Ростбиф посмотрел на часы. До начала заезда еще шесть минут. Трибуны взвыли: из распахнувшегося зева гаража выехали герои сегодняшних состязаний, «железные кентавры». Четверо юношей до двадцати одного года, юниоры команд «Судзуки» и «СААБа».

Энея было легко узнать — на полголовы ниже своего товарища по команде, Курта Штанце. Правда, «товарищ» — это не совсем правильное слово. Бывший фавореныш Литтенхайма считал Энея смертным врагом. Сегодня, в день финала, когда Штанце последний раз катается как юниор, никакой борьбы команд не будет. Ребята из «СААБа» хороши, но не соперники ни тому ни другому. Так что единственный вопрос на повестке дня — уйдет Штанце королем или нет. Задача Энея — не отдать победу. Он — алиби своего тренера, механиков, врача… Он — шанс на чистый отход. Хороший шанс.
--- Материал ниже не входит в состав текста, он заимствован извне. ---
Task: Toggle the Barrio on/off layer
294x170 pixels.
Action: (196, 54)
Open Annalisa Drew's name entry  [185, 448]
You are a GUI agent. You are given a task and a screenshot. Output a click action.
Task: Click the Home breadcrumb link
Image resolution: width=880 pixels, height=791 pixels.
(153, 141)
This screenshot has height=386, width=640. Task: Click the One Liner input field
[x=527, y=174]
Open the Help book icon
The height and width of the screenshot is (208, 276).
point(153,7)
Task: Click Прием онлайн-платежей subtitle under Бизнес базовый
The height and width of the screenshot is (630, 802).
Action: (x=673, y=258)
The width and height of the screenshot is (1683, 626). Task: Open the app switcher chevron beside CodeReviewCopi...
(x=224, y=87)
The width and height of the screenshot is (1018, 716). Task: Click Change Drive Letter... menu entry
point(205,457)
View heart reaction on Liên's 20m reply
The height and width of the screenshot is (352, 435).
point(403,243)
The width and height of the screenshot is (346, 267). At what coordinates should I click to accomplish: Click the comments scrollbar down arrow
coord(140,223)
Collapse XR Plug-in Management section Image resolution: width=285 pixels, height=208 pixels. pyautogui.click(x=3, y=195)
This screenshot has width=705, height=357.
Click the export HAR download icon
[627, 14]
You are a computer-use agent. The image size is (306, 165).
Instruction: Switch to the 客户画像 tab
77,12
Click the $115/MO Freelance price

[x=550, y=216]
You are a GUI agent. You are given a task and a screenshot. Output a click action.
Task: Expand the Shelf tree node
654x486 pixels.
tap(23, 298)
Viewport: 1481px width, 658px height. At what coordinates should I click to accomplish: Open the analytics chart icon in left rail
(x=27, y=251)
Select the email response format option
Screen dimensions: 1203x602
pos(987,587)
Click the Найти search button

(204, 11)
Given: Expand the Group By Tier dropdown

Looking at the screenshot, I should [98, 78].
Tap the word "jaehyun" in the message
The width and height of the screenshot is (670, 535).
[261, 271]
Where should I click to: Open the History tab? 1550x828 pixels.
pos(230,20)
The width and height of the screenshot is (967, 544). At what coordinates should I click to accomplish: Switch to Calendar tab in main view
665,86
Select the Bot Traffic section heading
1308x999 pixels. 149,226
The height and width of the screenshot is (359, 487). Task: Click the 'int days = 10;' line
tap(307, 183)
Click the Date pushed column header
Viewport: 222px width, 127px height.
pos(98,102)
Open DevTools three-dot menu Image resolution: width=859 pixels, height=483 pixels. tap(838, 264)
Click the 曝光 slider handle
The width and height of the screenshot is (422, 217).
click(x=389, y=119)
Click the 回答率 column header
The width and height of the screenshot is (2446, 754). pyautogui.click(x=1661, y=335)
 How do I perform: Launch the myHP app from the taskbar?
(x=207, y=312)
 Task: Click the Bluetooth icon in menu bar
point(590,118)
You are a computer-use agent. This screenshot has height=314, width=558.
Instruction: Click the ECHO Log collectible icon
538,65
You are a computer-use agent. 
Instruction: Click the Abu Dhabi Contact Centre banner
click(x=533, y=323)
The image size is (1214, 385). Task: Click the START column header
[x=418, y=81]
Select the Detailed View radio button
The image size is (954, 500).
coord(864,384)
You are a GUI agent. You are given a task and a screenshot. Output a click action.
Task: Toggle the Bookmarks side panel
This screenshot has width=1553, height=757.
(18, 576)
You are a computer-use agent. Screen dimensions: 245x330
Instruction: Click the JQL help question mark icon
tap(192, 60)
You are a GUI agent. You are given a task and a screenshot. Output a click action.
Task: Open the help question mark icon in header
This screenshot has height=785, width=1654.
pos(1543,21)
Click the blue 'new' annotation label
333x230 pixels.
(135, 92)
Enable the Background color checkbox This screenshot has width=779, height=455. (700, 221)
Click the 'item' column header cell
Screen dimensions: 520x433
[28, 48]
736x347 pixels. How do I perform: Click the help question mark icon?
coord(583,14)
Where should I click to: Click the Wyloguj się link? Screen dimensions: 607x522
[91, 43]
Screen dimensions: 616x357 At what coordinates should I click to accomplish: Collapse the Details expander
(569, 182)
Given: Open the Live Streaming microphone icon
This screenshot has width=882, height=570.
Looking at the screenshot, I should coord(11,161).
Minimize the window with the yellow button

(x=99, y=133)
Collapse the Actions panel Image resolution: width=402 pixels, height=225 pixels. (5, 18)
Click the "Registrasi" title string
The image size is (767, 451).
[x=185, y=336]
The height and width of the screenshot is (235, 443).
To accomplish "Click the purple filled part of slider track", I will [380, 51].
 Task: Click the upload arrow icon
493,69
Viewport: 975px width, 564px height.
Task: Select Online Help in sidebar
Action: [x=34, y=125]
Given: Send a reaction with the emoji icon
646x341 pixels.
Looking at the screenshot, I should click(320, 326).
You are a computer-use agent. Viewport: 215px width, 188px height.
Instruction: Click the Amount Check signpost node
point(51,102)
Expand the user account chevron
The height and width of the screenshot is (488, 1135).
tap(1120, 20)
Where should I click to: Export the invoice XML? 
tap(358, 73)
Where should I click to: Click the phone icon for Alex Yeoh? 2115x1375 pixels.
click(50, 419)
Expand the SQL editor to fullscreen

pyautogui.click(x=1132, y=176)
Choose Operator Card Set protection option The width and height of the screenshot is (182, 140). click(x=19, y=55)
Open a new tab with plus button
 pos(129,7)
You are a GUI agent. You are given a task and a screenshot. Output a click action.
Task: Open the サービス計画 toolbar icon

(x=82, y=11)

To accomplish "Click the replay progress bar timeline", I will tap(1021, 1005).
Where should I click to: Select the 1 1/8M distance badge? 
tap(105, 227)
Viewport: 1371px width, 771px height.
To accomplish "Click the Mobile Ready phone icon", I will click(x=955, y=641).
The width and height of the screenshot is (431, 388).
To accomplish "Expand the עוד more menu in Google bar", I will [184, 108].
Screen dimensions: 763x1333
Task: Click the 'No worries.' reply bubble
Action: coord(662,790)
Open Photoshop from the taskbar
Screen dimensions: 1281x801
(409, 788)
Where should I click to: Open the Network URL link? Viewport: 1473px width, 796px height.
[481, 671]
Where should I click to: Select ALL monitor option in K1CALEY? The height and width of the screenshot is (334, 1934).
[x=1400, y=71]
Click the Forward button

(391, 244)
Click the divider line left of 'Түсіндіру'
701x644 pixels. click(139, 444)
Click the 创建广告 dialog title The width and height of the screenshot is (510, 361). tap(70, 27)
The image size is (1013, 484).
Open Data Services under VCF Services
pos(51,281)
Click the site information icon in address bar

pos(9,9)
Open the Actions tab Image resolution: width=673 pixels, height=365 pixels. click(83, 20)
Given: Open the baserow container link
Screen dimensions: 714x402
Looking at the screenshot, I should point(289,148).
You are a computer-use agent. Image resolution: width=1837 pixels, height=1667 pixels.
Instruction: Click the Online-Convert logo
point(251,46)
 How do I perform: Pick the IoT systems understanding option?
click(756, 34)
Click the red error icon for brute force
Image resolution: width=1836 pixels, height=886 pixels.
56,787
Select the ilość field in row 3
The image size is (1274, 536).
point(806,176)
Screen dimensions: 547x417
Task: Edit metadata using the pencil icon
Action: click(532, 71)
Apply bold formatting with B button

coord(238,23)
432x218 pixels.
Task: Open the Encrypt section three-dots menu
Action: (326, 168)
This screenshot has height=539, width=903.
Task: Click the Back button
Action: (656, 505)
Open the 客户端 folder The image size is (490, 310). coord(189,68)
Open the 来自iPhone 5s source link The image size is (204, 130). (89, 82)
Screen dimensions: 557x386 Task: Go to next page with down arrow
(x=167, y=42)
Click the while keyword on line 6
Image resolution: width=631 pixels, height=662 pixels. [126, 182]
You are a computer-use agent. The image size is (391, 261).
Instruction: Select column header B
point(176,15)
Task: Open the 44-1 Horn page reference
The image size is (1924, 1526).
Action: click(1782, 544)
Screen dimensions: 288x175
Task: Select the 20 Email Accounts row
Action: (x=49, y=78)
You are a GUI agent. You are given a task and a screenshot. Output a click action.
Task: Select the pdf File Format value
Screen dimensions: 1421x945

Шестьдесят на сорок. Но с таким напарничком… «А сейчас твоя задача — на кладбище не попасть».

Ростбиф для порядка встал и помахал «световой плетью», как и многие вокруг, сигналившие светом и флагами о своей любви к гонщикам. В рукояти спрятан генератор направленного ультразвука. На всякий пожарный. На тот случай, если взрывчатка не отзовется ни на звук динамиков, ни на попытку открыть бутылку. Потому что кроме двух бутылок со взрывчаткой будут еще три с настоящим шампанским. Точнее, с русским игристым брют. Шеффер, начальник литтенхаймовской администрации, любит русское игристое брют. Пристрастился во время оккупации Дона. И то, что Шеффер будет внизу, с гостями, тоже удача — кто знает, что пьют эти гости?

— Андрэээээ! — завопило, прыгая на соседнем сиденье, прыщавое создание лет четырнадцати.

— Кууууурт! — перекрикивая ее, заорала подружка.

Ростбиф поморщился и сел. Хорошо не быть эмпатом.

Он бы очень удивился, если бы узнал, что там, за радужным стеклом «фонаря», господин советник при правительстве Австрии и Германии сжал губы, в который раз за последние несколько месяцев поймав отголосок чьего-то спокойного, пристального, недружелюбного внимания. Удивился и, пожалуй, обиделся бы. Потому что Литтенхайм твердо считал неизвестного наблюдателя старшим. Мотоциклисты сделали круг почета, приветствуя трибуны салютом. Вышли на стартовую позицию. Дебора и Клаус должны внести взрывчатку в ложу с началом заезда. Согласно опытам Корвина, ледяная перегородка, отделяющая катализатор от взрывчатки, тает четыре минуты, если бутылка стоит в ведерке со льдом, и еще минуты полторы катализатор и взрывчатка смешиваются. Две минуты — на то, чтобы доставить бутылки в ложу. Они уже катят по коридорам свою тележку. Две — на то, чтобы из ложи убраться. Полторы — на откуп госпоже Удаче. И ровно через девяносто секунд после начала заезда Ростбиф должен направить в ложу ультразвук.